Back then, huge multi-million dollar contract offers were thrown out in hopes of luring players to cities with sport teams that didn’t have salary caps.  

The Yankee’s have had a history of throwing out big salaries and making the largest payroll in baseball even fatter, yet, this year, the Bronx Bombers restrained their over-the-top spending habits.

With the recession depression that has hit the world economy, it has been proven that no industry is safe, not even sport.  The NFL has dropped employees, as has the NBA.  It would only make sense that MLB would feel the same retraction, especially because the total cost of operation is substantially higher with the larger payrolls and significantly more games are played.  The only people this concept doesn’t seem to make sense to are the players and their wily agents who negotiate their contracts of epic proportions.

These agents claim that the owners of teams colluded to drive prices down in the free agency market, which was detrimental to the earning capacity of those players.  Yet they don’t consider that the business side of the team involves more than just how much they can throw at a player.  

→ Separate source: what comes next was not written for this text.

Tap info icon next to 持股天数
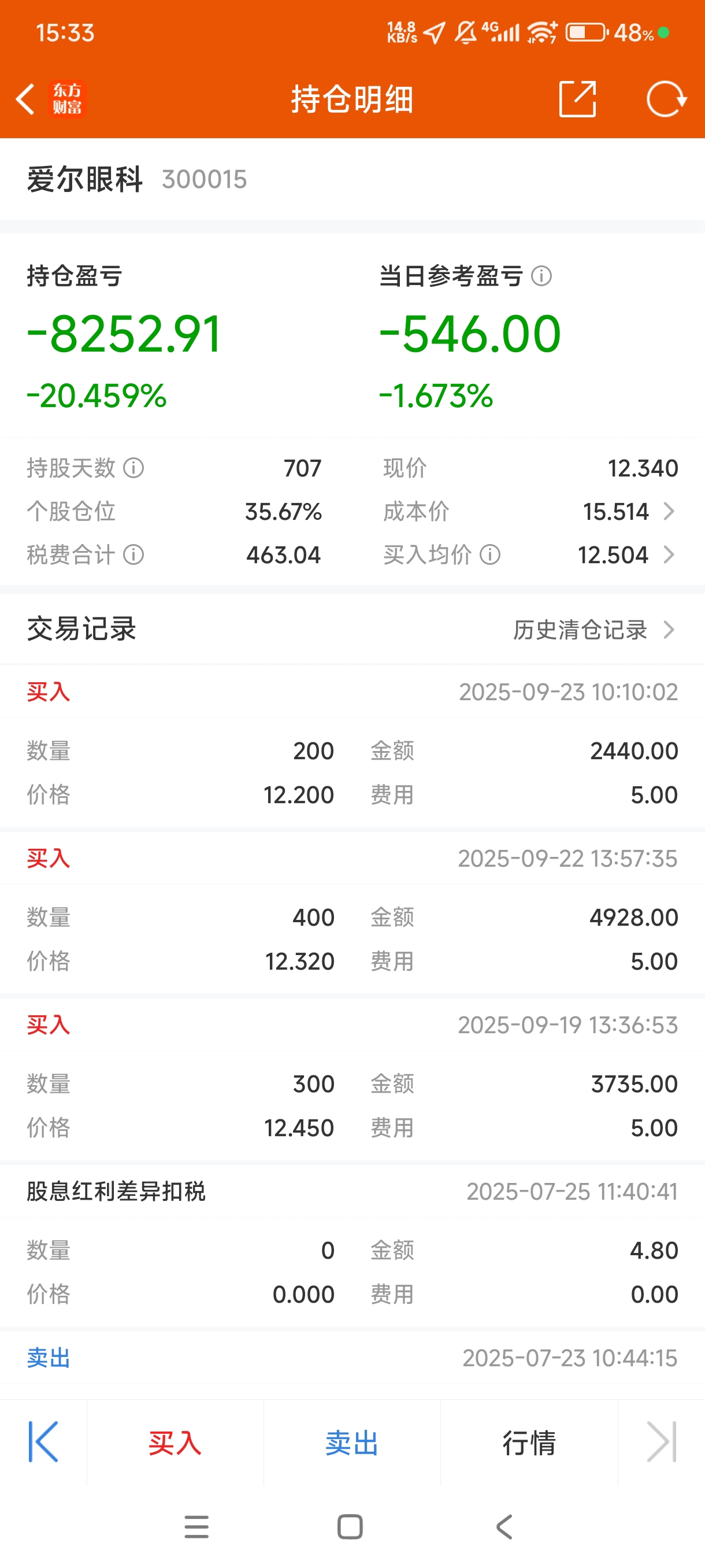Screen dimensions: 705x1568 click(x=134, y=468)
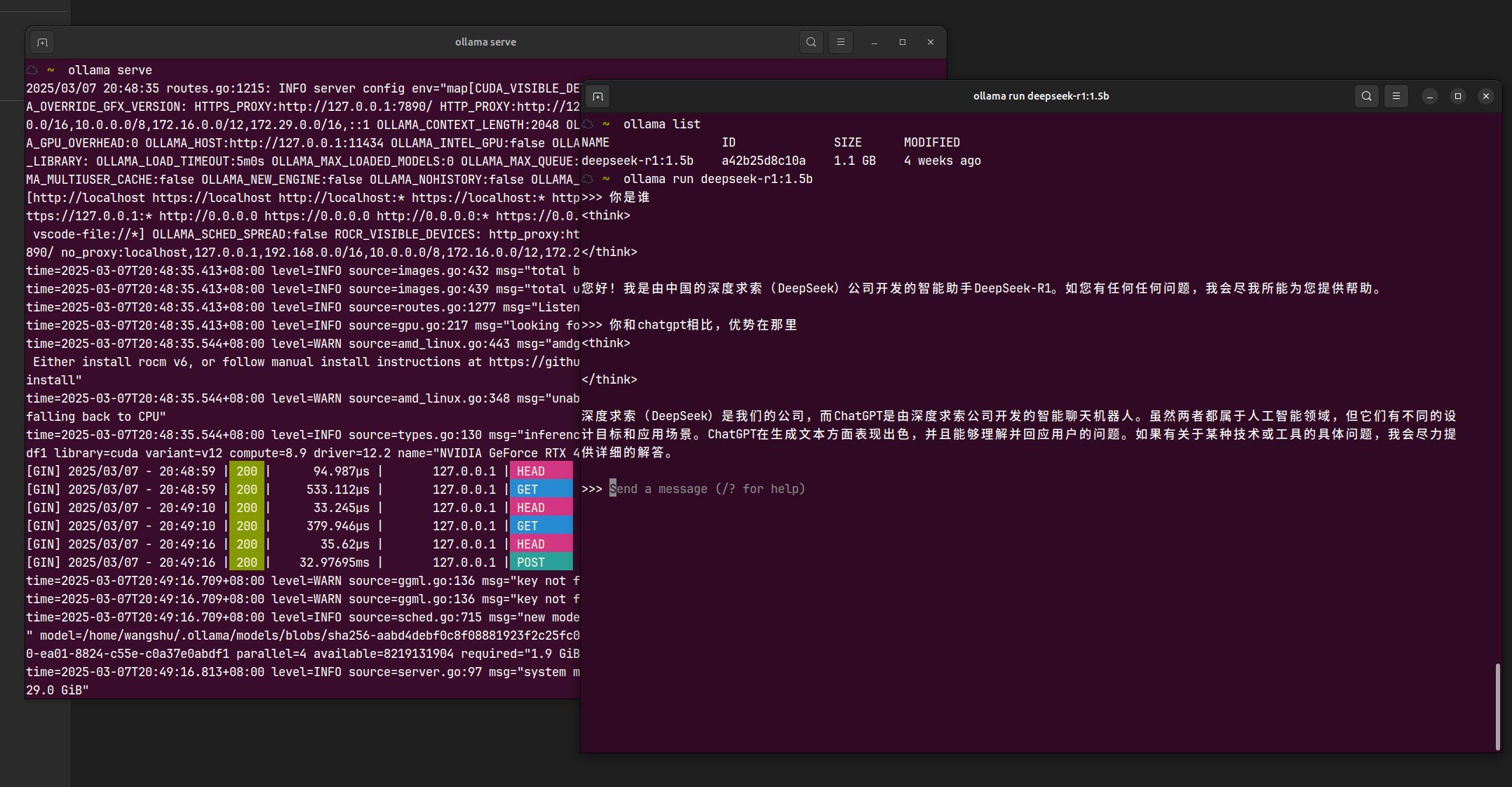
Task: Focus the 'Send a message' prompt input
Action: [x=707, y=489]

Each team must balance a budget, and while some teams like the Yankee’s don’t care if they end up in the red on their balance sheet, most teams have to run as a business just to sustain operation.  

Without this being the most important element of a franchise, there would be no profitability within baseball, and many teams that don’t have the luxury of the Steinbrenner clan would be forced to close up shop. Then there would be even fewer people to potentially bid on these overplayed players like Manny Ramirez.